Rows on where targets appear
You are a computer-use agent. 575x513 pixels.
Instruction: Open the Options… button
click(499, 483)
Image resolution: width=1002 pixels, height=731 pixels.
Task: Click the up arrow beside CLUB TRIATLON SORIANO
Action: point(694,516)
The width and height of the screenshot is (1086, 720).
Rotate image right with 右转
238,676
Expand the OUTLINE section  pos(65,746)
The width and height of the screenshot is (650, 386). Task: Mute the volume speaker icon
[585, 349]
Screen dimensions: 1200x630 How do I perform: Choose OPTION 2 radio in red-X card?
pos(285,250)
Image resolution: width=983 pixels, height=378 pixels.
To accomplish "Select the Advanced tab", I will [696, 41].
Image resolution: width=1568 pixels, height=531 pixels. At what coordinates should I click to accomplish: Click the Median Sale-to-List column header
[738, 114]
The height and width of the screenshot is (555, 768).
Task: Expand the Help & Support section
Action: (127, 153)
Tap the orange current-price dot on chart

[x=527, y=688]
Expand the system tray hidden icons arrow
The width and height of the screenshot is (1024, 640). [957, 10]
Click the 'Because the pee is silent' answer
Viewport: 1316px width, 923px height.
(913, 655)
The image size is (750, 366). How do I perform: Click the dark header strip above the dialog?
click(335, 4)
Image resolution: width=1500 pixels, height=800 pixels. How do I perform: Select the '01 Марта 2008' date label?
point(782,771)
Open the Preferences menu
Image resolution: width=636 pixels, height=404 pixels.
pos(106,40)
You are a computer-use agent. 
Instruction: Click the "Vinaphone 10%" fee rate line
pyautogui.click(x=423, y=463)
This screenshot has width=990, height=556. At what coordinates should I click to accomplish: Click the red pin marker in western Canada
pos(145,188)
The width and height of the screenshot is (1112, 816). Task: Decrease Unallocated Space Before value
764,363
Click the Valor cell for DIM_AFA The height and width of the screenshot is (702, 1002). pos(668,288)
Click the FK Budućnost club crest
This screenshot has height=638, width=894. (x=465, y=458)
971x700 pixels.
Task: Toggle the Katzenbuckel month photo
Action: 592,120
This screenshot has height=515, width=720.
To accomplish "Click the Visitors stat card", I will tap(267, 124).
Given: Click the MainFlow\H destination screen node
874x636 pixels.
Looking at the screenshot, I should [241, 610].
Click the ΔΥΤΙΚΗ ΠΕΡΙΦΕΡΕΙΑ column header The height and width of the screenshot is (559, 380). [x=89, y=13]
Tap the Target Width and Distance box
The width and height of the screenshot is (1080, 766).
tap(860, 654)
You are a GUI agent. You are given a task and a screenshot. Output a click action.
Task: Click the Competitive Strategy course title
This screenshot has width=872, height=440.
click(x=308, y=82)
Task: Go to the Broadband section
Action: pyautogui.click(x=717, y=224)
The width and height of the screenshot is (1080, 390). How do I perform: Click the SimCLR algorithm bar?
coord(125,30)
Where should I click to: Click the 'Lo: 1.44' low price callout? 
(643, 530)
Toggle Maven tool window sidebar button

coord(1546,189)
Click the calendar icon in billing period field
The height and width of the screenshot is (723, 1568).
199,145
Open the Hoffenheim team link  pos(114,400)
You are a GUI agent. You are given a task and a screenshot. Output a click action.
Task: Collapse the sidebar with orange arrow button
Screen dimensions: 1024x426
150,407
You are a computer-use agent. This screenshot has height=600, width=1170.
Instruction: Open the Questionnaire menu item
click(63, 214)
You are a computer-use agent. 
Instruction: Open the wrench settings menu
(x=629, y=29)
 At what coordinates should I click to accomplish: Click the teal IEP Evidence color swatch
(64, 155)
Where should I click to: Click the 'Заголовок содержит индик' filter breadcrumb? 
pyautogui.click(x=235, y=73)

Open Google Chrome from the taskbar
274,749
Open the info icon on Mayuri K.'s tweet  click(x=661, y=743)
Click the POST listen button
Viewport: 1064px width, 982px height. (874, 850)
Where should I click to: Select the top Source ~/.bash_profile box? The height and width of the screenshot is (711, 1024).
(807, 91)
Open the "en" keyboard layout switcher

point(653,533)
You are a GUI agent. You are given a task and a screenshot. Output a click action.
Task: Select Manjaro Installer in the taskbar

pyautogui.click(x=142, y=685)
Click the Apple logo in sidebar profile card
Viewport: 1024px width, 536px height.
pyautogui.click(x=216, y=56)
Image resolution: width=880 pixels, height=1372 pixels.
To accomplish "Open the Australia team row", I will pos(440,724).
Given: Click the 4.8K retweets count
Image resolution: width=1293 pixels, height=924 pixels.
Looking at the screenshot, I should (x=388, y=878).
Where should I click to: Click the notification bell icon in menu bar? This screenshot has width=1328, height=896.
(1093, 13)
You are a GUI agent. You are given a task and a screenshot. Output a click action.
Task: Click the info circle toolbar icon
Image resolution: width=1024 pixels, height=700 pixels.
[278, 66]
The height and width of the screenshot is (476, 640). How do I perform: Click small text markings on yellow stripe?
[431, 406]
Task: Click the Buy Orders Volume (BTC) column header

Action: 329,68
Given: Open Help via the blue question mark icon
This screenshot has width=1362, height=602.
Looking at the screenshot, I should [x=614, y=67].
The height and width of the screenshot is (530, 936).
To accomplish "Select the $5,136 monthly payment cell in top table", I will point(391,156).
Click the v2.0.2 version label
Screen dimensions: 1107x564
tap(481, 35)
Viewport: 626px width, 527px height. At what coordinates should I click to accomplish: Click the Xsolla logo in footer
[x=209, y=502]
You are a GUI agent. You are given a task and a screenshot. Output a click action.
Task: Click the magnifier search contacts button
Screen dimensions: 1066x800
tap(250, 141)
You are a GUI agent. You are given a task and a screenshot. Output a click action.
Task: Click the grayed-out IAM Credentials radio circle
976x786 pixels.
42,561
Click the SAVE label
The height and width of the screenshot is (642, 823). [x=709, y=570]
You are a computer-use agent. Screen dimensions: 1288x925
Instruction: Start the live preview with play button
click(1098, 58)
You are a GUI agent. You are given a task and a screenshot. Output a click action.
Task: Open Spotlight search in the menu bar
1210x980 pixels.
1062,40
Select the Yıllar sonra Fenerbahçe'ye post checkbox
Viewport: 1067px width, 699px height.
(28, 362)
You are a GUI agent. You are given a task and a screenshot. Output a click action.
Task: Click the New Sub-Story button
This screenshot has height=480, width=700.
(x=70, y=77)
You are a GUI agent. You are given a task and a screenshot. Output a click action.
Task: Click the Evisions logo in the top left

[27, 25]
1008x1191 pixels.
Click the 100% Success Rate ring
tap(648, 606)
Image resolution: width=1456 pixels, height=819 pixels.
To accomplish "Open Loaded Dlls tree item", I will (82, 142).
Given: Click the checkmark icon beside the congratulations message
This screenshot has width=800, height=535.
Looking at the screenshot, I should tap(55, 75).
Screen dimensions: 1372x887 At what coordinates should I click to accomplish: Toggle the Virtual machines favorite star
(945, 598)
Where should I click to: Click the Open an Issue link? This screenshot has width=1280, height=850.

• [GOAL]:
Update the items above by replacing every "At what coordinates should I click to accomplish" with "Where should I click to accomplish", and keep all other text the same.

• [ANSWER TO THE EXERCISE]:
You are a computer-use agent. 575x513 pixels.
Instruction: Open the Options… button
click(499, 483)
Image resolution: width=1002 pixels, height=731 pixels.
Task: Click the up arrow beside CLUB TRIATLON SORIANO
Action: point(694,516)
The width and height of the screenshot is (1086, 720).
Rotate image right with 右转
238,676
Expand the OUTLINE section  pos(65,746)
The width and height of the screenshot is (650, 386). Task: Mute the volume speaker icon
[585, 349]
Screen dimensions: 1200x630 How do I perform: Choose OPTION 2 radio in red-X card?
pos(285,250)
Image resolution: width=983 pixels, height=378 pixels.
To accomplish "Select the Advanced tab", I will [696, 41].
Image resolution: width=1568 pixels, height=531 pixels. Where should I click to accomplish: Click the Median Sale-to-List column header
[738, 114]
The height and width of the screenshot is (555, 768).
Task: Expand the Help & Support section
Action: (127, 153)
Tap the orange current-price dot on chart

[x=527, y=688]
Expand the system tray hidden icons arrow
The width and height of the screenshot is (1024, 640). [957, 10]
Click the 'Because the pee is silent' answer
Viewport: 1316px width, 923px height.
(913, 655)
The image size is (750, 366). How do I perform: Click the dark header strip above the dialog?
click(335, 4)
Image resolution: width=1500 pixels, height=800 pixels. How do I perform: Select the '01 Марта 2008' date label?
point(782,771)
Open the Preferences menu
Image resolution: width=636 pixels, height=404 pixels.
pos(106,40)
You are a computer-use agent. 
Instruction: Click the "Vinaphone 10%" fee rate line
pyautogui.click(x=423, y=463)
This screenshot has width=990, height=556. Where should I click to accomplish: Click the red pin marker in western Canada
pos(145,188)
The width and height of the screenshot is (1112, 816). Task: Decrease Unallocated Space Before value
764,363
Click the Valor cell for DIM_AFA The height and width of the screenshot is (702, 1002). pos(668,288)
Click the FK Budućnost club crest
This screenshot has height=638, width=894. (x=465, y=458)
971x700 pixels.
Task: Toggle the Katzenbuckel month photo
Action: 592,120
This screenshot has height=515, width=720.
To accomplish "Click the Visitors stat card", I will tap(267, 124).
Given: Click the MainFlow\H destination screen node
874x636 pixels.
Looking at the screenshot, I should [241, 610].
Click the ΔΥΤΙΚΗ ΠΕΡΙΦΕΡΕΙΑ column header The height and width of the screenshot is (559, 380). [x=89, y=13]
Tap the Target Width and Distance box
The width and height of the screenshot is (1080, 766).
tap(860, 654)
You are a GUI agent. You are given a task and a screenshot. Output a click action.
Task: Click the Competitive Strategy course title
This screenshot has width=872, height=440.
click(x=308, y=82)
Task: Go to the Broadband section
Action: pyautogui.click(x=717, y=224)
The width and height of the screenshot is (1080, 390). How do I perform: Click the SimCLR algorithm bar?
coord(125,30)
Where should I click to: Click the 'Lo: 1.44' low price callout? 
(643, 530)
Toggle Maven tool window sidebar button

coord(1546,189)
Click the calendar icon in billing period field
The height and width of the screenshot is (723, 1568).
199,145
Open the Hoffenheim team link  pos(114,400)
You are a GUI agent. You are given a task and a screenshot. Output a click action.
Task: Collapse the sidebar with orange arrow button
Screen dimensions: 1024x426
150,407
You are a computer-use agent. This screenshot has height=600, width=1170.
Instruction: Open the Questionnaire menu item
click(63, 214)
You are a computer-use agent. 
Instruction: Open the wrench settings menu
(x=629, y=29)
 Where should I click to accomplish: Click the teal IEP Evidence color swatch
(64, 155)
Where should I click to: Click the 'Заголовок содержит индик' filter breadcrumb? 
pyautogui.click(x=235, y=73)

Open Google Chrome from the taskbar
274,749
Open the info icon on Mayuri K.'s tweet  click(x=661, y=743)
Click the POST listen button
Viewport: 1064px width, 982px height. (874, 850)
Where should I click to: Select the top Source ~/.bash_profile box? The height and width of the screenshot is (711, 1024).
(807, 91)
Open the "en" keyboard layout switcher

point(653,533)
You are a GUI agent. You are given a task and a screenshot. Output a click action.
Task: Select Manjaro Installer in the taskbar

pyautogui.click(x=142, y=685)
Click the Apple logo in sidebar profile card
Viewport: 1024px width, 536px height.
pyautogui.click(x=216, y=56)
Image resolution: width=880 pixels, height=1372 pixels.
To accomplish "Open the Australia team row", I will pos(440,724).
Given: Click the 4.8K retweets count
Image resolution: width=1293 pixels, height=924 pixels.
Looking at the screenshot, I should (x=388, y=878).
Where should I click to: Click the notification bell icon in menu bar? This screenshot has width=1328, height=896.
(1093, 13)
You are a GUI agent. You are given a task and a screenshot. Output a click action.
Task: Click the info circle toolbar icon
Image resolution: width=1024 pixels, height=700 pixels.
[278, 66]
The height and width of the screenshot is (476, 640). How do I perform: Click small text markings on yellow stripe?
[431, 406]
Task: Click the Buy Orders Volume (BTC) column header

Action: 329,68
Given: Open Help via the blue question mark icon
This screenshot has width=1362, height=602.
Looking at the screenshot, I should [x=614, y=67].
The height and width of the screenshot is (530, 936).
To accomplish "Select the $5,136 monthly payment cell in top table", I will point(391,156).
Click the v2.0.2 version label
Screen dimensions: 1107x564
tap(481, 35)
Viewport: 626px width, 527px height. Where should I click to accomplish: Click the Xsolla logo in footer
[x=209, y=502]
You are a GUI agent. You are given a task and a screenshot. Output a click action.
Task: Click the magnifier search contacts button
Screen dimensions: 1066x800
tap(250, 141)
You are a GUI agent. You are given a task and a screenshot. Output a click action.
Task: Click the grayed-out IAM Credentials radio circle
976x786 pixels.
42,561
Click the SAVE label
The height and width of the screenshot is (642, 823). [x=709, y=570]
You are a computer-use agent. Screen dimensions: 1288x925
Instruction: Start the live preview with play button
click(1098, 58)
You are a GUI agent. You are given a task and a screenshot. Output a click action.
Task: Open Spotlight search in the menu bar
1210x980 pixels.
1062,40
Select the Yıllar sonra Fenerbahçe'ye post checkbox
Viewport: 1067px width, 699px height.
(28, 362)
You are a GUI agent. You are given a task and a screenshot. Output a click action.
Task: Click the New Sub-Story button
This screenshot has height=480, width=700.
(x=70, y=77)
You are a GUI agent. You are given a task and a screenshot. Output a click action.
Task: Click the Evisions logo in the top left

[27, 25]
1008x1191 pixels.
Click the 100% Success Rate ring
tap(648, 606)
Image resolution: width=1456 pixels, height=819 pixels.
To accomplish "Open Loaded Dlls tree item", I will (82, 142).
Given: Click the checkmark icon beside the congratulations message
This screenshot has width=800, height=535.
Looking at the screenshot, I should tap(55, 75).
Screen dimensions: 1372x887 Where should I click to accomplish: Toggle the Virtual machines favorite star
(945, 598)
Where should I click to: Click the Open an Issue link? This screenshot has width=1280, height=850.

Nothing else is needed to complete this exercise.